[MATERIAL SHOWN]
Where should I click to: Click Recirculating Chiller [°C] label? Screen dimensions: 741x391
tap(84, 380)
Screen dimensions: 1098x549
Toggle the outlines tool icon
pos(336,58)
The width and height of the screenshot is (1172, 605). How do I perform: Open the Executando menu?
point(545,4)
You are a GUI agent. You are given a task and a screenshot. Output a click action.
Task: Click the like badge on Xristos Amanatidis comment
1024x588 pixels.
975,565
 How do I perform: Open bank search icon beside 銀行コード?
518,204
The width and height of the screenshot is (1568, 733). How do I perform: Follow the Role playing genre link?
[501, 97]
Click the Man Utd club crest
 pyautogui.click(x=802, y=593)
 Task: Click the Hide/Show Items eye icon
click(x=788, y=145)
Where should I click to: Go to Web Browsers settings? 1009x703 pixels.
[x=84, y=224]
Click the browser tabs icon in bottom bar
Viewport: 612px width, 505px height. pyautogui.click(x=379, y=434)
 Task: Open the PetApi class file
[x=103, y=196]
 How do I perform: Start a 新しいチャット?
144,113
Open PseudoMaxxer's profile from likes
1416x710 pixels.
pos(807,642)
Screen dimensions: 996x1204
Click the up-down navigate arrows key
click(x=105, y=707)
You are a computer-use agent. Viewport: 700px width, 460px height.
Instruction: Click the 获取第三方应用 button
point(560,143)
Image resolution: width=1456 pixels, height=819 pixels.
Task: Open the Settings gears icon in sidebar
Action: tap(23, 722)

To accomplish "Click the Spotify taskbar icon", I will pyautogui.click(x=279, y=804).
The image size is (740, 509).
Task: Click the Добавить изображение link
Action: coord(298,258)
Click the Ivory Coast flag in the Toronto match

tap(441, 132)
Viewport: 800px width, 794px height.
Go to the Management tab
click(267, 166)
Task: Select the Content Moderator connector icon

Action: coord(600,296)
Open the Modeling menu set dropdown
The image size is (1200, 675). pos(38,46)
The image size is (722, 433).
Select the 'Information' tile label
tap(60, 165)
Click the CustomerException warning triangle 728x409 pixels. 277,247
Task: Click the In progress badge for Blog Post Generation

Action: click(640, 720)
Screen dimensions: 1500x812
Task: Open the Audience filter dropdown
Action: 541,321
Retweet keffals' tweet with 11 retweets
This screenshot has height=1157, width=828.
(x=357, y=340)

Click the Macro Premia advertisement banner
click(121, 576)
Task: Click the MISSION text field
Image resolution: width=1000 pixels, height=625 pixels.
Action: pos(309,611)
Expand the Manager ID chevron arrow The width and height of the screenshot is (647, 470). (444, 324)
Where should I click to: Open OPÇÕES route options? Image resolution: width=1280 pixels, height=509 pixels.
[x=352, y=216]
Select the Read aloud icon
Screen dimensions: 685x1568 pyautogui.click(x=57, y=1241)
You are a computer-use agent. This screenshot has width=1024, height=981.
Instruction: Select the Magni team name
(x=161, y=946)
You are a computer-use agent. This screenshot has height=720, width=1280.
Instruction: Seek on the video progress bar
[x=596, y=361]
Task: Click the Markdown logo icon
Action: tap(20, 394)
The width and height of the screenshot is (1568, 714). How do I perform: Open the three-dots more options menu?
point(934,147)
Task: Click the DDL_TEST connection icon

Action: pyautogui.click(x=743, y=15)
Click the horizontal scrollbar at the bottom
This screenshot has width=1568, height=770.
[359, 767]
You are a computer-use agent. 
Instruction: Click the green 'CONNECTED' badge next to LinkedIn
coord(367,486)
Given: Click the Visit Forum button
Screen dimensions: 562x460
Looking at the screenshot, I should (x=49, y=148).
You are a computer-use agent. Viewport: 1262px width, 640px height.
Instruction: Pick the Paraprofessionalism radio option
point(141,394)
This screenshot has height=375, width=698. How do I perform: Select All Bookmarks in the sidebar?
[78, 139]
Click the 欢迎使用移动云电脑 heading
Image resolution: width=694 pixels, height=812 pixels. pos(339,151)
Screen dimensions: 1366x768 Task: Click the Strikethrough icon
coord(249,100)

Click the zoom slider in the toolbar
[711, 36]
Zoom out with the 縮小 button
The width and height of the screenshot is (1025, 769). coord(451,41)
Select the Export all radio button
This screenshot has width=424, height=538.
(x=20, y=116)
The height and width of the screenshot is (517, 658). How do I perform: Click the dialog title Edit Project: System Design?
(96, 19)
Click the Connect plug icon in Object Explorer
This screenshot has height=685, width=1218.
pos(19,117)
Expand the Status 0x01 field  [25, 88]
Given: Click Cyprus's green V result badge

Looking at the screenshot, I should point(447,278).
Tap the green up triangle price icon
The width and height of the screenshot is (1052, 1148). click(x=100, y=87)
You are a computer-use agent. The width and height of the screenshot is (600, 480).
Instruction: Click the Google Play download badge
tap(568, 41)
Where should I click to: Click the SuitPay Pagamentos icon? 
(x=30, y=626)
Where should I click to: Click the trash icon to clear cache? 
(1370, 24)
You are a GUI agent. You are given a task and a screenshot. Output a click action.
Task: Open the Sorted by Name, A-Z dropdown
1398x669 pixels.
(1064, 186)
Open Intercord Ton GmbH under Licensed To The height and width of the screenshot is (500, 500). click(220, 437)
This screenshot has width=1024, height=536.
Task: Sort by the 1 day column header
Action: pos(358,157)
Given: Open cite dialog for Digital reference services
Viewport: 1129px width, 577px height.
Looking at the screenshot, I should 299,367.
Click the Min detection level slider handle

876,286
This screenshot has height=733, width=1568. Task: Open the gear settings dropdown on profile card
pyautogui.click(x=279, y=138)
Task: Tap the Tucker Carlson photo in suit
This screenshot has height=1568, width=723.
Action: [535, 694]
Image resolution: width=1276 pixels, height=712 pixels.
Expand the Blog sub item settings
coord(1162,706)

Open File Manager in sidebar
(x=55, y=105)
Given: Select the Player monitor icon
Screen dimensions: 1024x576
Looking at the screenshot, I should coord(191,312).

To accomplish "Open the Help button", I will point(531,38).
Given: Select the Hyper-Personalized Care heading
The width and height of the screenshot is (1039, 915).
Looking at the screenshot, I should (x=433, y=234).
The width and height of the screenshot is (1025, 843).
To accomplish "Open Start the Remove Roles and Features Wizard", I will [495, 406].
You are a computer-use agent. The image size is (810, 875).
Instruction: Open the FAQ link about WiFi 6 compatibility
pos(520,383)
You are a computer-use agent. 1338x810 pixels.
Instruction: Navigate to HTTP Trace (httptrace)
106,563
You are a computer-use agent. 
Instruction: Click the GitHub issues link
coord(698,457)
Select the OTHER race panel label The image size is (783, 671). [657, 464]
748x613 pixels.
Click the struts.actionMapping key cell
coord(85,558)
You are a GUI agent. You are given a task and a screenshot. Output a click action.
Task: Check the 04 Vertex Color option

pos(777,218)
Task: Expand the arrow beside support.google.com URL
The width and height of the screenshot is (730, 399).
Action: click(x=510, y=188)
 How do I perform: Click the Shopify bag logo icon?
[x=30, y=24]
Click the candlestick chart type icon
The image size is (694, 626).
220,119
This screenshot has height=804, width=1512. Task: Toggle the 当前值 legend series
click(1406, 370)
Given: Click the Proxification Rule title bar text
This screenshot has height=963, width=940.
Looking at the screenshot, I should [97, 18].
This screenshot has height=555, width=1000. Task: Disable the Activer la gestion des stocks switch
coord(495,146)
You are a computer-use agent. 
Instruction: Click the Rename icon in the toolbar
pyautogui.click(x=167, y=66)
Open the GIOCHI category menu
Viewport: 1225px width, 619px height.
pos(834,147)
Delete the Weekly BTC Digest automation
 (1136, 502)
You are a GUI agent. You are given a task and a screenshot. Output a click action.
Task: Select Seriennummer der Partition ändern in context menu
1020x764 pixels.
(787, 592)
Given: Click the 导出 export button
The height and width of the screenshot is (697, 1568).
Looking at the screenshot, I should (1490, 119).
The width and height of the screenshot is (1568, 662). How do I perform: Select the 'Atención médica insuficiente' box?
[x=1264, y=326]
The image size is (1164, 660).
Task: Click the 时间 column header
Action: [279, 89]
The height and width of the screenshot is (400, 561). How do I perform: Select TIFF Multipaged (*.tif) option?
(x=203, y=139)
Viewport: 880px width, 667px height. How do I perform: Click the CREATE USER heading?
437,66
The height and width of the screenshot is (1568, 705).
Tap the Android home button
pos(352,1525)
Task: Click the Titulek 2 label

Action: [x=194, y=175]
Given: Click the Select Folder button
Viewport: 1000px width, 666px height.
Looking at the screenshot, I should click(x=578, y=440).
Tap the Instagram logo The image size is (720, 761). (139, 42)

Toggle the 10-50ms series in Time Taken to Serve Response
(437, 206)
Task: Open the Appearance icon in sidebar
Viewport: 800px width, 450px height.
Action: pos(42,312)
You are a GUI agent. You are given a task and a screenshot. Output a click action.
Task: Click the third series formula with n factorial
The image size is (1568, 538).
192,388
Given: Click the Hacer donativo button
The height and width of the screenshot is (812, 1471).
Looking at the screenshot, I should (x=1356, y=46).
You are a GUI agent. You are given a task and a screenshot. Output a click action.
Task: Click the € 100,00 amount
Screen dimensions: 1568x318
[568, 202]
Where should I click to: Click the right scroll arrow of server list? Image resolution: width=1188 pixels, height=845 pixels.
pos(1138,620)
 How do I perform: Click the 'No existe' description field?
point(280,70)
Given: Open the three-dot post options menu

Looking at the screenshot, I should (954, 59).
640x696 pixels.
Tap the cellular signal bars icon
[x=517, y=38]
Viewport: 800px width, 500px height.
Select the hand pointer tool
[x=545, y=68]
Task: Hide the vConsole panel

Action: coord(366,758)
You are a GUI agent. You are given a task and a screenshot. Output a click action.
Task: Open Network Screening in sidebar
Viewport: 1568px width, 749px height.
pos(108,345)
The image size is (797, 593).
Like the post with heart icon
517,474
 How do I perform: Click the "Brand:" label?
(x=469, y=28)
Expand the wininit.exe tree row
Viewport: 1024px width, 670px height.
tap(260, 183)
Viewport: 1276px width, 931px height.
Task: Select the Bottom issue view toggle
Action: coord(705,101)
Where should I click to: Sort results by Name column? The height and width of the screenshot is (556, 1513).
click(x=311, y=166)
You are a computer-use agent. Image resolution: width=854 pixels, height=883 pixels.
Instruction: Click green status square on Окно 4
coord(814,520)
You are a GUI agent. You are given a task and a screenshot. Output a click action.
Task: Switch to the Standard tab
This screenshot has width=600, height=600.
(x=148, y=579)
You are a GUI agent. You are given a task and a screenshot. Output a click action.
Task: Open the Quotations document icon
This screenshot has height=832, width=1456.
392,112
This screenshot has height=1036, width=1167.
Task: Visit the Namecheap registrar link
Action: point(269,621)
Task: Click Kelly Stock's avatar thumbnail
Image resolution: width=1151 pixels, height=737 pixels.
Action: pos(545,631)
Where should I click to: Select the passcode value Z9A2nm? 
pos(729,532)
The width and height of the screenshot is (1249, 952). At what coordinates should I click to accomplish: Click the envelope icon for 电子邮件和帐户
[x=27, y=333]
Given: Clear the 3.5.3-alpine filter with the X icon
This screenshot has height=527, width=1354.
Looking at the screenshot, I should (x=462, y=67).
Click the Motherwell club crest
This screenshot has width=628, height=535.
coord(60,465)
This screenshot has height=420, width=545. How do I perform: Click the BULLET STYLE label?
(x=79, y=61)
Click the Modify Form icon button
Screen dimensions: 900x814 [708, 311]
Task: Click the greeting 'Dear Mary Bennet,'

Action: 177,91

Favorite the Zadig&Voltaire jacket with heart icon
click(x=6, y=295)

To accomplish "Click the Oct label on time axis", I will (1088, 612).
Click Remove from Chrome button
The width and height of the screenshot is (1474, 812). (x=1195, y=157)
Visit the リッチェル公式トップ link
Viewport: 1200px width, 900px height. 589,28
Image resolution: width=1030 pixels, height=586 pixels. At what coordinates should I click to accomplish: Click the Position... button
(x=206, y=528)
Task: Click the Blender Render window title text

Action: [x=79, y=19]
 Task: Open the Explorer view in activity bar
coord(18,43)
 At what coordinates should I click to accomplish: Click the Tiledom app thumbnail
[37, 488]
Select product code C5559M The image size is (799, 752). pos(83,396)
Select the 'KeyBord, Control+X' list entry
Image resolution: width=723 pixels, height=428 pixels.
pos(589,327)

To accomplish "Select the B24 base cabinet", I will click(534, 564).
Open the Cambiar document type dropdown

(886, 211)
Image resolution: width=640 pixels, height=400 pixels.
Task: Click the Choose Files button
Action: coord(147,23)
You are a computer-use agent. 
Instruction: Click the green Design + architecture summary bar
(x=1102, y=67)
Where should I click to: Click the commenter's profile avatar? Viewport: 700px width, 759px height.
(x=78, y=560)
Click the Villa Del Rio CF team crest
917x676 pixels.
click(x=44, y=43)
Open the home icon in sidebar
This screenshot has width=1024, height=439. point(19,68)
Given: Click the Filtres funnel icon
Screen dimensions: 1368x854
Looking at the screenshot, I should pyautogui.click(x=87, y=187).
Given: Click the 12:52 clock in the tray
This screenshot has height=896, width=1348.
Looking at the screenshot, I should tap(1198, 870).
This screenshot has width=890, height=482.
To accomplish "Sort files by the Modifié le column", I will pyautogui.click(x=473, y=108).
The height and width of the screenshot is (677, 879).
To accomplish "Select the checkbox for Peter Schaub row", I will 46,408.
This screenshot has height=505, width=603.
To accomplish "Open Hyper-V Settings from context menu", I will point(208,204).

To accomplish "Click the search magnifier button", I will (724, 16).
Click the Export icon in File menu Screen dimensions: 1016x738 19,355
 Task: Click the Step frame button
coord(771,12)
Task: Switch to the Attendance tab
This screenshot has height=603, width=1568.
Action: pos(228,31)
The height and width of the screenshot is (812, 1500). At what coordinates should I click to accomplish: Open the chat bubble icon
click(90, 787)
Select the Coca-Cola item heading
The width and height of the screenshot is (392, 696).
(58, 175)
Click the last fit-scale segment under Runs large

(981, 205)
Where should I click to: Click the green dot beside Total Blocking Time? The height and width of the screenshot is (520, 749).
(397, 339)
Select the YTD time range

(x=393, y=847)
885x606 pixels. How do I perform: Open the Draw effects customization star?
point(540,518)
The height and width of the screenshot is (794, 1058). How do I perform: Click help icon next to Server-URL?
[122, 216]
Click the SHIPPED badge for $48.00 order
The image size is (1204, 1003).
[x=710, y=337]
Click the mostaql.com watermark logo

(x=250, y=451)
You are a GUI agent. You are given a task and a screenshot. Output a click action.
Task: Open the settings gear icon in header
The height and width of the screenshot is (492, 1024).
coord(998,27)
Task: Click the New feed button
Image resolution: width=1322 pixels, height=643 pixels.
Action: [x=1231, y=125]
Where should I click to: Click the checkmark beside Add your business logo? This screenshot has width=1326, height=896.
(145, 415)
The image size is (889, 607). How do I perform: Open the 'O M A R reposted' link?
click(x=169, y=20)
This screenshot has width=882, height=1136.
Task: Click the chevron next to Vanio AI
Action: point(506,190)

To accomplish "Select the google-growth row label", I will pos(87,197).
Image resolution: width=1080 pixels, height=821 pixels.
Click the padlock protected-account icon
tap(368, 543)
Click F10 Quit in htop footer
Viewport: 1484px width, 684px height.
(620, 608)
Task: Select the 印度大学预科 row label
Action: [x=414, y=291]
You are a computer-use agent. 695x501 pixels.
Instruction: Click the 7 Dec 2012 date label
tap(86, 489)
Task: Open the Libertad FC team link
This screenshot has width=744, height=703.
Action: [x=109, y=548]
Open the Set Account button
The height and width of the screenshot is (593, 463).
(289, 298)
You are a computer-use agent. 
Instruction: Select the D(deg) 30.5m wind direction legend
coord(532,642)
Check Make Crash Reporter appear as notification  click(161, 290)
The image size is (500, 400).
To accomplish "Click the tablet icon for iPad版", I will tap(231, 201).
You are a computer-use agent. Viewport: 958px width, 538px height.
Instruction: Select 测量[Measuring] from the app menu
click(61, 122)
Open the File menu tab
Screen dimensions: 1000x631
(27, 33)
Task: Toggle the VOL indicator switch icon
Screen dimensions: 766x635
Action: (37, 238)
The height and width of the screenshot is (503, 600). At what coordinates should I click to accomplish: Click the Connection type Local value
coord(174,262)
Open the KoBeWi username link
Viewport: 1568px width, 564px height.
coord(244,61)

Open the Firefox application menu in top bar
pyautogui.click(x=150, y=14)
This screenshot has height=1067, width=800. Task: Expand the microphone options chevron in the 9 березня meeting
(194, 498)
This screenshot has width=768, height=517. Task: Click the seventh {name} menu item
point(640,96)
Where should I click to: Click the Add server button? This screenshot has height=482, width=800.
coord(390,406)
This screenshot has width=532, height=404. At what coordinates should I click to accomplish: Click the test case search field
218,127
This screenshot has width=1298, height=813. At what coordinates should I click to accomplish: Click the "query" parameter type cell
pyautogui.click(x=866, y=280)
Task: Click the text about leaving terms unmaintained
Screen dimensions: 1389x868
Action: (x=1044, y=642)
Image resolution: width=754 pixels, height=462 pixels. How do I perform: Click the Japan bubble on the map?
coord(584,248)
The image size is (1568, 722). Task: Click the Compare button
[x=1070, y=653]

[WHAT YOU HAVE TO DO] Search the records for the word "Hyper" and copy out every line that holds it.

[SOLUTION]
Given: Select the Hyper-Personalized Care heading
To accomplish "Open Hyper-V Settings from context menu", I will point(208,204).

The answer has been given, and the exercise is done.